**WORK INSTRUCTIONS**
Transcribe exactly, and only, the lines from the one with "Click Love every second in Stacy's comment" through the end of the records below, including both of those lines. Skip all pictures.

**Recorded data**

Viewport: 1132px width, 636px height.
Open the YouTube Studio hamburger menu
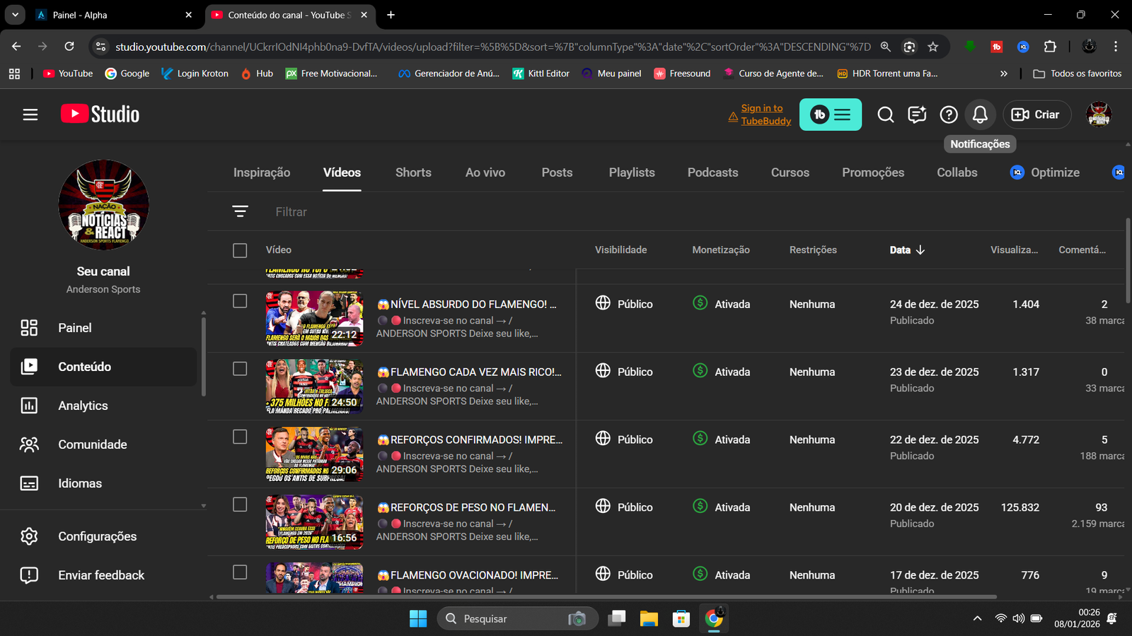pos(30,114)
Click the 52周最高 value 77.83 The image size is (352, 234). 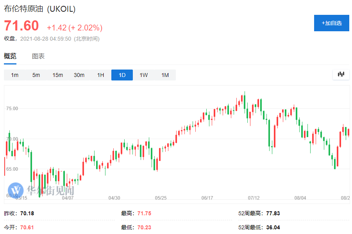pyautogui.click(x=273, y=214)

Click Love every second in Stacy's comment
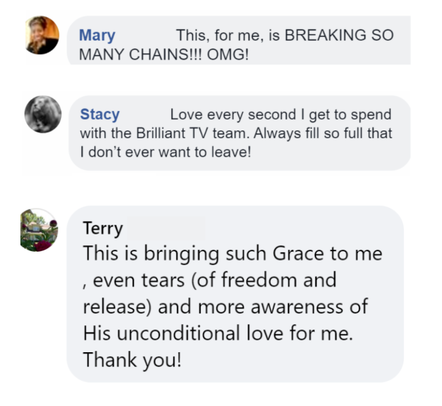[233, 115]
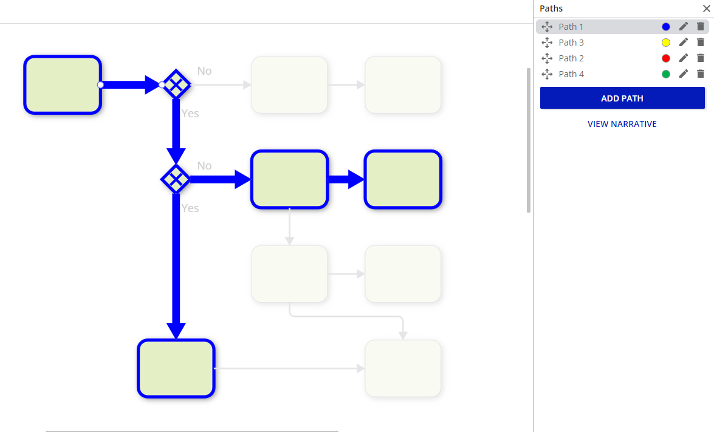The width and height of the screenshot is (714, 432).
Task: Click the edit pencil icon for Path 1
Action: pos(684,27)
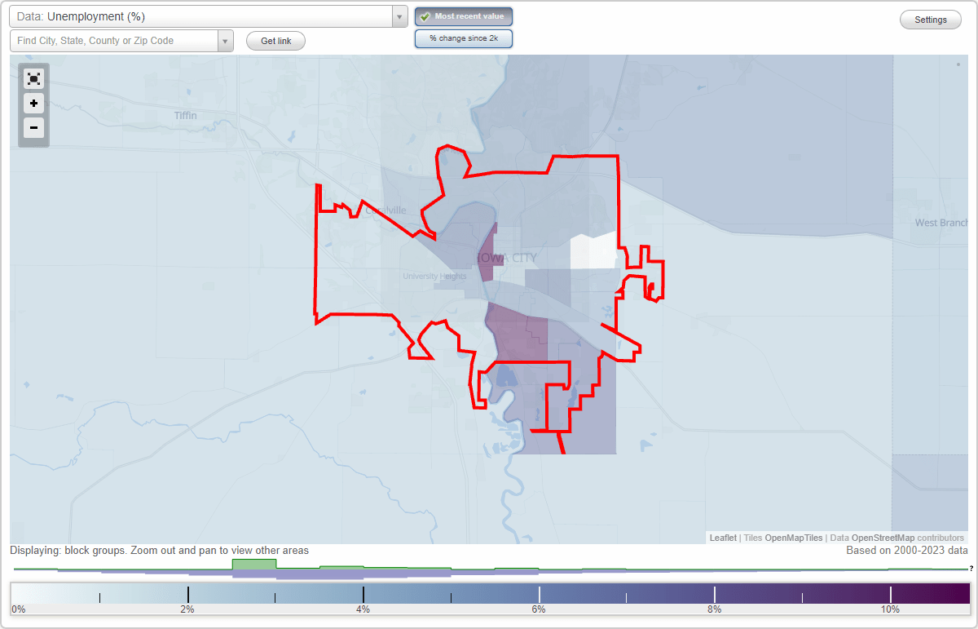
Task: Click the Find City search input field
Action: pyautogui.click(x=114, y=40)
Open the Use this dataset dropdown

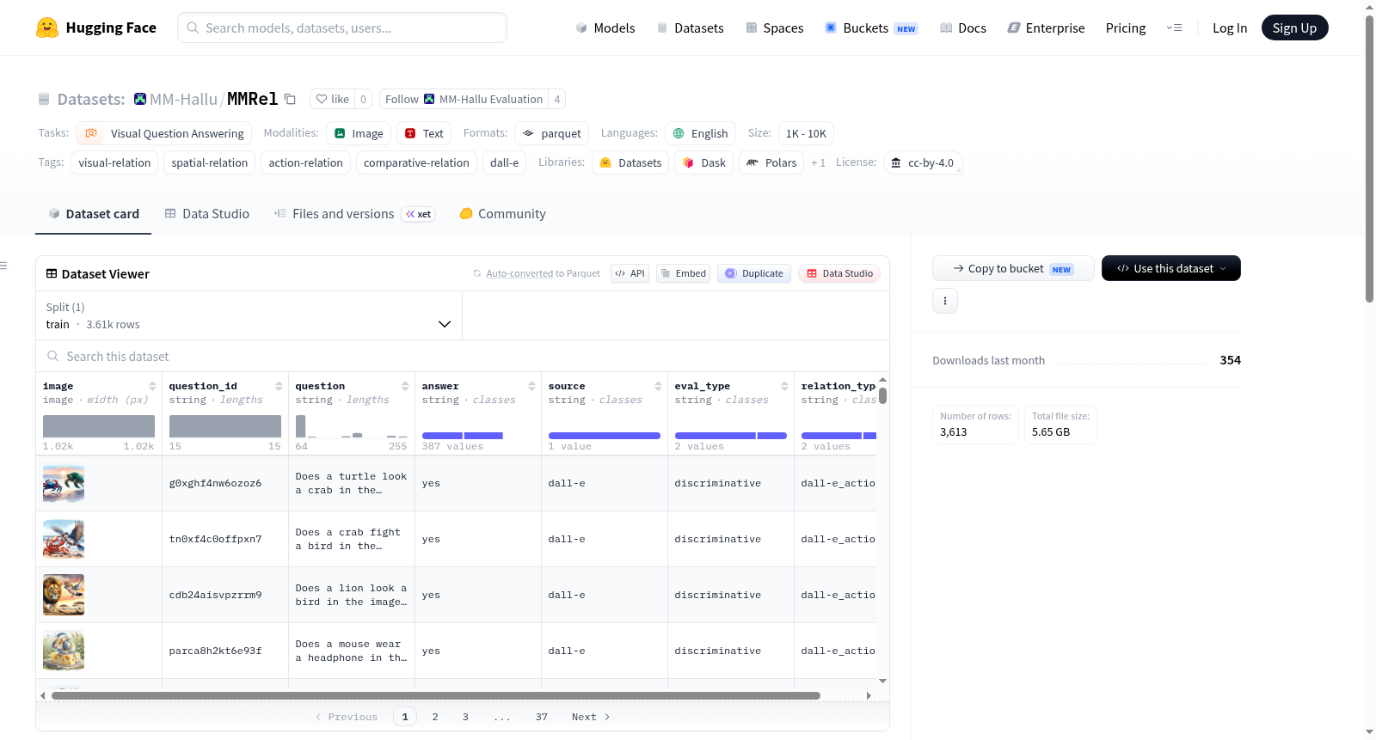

**COMPLETED TASK**
Click Love every second in Stacy's comment
[233, 115]
The width and height of the screenshot is (714, 432).
Task: Click the edit pencil icon for Path 1
Action: pos(684,27)
Task: Click the Find City search input field
Action: pyautogui.click(x=114, y=40)
Open the Use this dataset dropdown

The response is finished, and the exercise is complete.